Only the lines that include "Sort" should be copied from the data below.

======

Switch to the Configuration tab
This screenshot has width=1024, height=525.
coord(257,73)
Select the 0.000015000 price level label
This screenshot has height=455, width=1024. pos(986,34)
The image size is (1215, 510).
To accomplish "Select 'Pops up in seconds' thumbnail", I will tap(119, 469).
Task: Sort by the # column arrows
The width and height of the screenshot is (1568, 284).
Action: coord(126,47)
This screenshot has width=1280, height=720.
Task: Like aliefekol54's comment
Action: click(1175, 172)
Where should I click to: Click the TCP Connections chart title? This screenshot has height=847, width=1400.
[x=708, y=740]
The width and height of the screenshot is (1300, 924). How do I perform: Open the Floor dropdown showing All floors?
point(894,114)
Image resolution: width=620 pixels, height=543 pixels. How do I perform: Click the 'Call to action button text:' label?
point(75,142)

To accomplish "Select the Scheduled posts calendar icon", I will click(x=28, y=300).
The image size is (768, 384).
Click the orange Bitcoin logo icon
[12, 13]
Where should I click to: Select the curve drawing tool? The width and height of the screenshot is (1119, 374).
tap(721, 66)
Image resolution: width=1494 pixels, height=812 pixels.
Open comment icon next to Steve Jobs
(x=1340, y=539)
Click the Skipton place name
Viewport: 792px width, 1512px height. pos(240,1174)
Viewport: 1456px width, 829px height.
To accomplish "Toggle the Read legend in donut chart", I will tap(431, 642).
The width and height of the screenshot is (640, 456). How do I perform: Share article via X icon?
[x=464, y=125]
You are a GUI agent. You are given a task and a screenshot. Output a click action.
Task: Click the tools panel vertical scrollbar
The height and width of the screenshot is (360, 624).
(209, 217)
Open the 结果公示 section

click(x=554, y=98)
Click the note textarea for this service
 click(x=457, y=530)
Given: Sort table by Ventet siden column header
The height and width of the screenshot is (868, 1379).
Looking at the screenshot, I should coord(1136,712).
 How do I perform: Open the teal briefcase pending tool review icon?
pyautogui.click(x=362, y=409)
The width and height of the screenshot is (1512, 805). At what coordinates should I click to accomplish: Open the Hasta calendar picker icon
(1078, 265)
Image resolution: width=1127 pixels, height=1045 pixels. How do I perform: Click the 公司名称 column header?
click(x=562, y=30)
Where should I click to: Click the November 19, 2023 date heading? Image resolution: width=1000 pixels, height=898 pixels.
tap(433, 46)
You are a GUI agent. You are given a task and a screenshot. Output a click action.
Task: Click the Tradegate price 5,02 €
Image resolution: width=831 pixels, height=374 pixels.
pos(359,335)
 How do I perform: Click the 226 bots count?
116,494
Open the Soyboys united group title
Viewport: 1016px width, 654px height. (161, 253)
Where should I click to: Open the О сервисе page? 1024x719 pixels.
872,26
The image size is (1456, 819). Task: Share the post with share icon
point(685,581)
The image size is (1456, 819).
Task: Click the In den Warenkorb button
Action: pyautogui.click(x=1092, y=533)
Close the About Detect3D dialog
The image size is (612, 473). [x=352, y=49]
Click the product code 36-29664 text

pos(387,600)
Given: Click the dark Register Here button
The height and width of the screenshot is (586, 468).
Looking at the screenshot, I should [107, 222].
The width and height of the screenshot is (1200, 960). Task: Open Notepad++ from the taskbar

======

Task response:
Task: Sort by the # column arrows
Given: Sort table by Ventet siden column header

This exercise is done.